_DATA TO EXAMINE_

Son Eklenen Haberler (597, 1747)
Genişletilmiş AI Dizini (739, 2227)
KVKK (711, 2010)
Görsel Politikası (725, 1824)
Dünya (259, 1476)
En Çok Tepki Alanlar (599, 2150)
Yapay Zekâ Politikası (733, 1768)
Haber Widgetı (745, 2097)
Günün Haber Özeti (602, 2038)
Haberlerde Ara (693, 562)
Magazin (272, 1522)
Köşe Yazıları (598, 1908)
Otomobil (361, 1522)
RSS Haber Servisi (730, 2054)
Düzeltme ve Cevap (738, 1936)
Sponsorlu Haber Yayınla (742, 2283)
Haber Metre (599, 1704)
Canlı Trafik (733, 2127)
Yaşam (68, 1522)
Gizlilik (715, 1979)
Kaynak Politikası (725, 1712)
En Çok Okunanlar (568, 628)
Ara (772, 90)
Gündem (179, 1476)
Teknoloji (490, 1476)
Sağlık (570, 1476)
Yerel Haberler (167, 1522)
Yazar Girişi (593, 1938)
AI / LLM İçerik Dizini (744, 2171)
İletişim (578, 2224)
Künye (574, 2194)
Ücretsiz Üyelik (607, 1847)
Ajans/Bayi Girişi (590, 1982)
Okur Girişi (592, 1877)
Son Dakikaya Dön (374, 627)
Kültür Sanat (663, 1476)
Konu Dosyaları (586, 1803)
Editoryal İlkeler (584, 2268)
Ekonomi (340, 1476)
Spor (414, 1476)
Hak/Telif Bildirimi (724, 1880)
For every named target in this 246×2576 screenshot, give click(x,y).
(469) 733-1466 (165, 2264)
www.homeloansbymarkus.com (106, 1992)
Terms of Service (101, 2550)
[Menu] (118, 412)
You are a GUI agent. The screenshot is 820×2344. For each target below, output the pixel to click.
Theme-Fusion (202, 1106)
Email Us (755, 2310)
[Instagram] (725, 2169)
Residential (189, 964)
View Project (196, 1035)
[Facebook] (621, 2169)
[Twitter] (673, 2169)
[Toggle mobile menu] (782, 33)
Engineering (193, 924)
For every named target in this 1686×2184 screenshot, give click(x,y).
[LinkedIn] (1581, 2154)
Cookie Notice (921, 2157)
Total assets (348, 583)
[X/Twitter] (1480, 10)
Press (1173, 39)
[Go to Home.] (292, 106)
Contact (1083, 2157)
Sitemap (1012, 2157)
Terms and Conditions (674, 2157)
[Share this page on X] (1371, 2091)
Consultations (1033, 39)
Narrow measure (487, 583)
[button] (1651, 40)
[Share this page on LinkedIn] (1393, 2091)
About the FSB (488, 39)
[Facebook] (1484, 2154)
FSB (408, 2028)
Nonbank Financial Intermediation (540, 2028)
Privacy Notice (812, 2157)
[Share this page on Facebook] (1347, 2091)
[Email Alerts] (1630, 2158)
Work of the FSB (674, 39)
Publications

_PROBLEM STATEMENT_
If a line in the material above contains the word "Politikası", it counts; give only the number of such lines.

_TASK OUTPUT_
3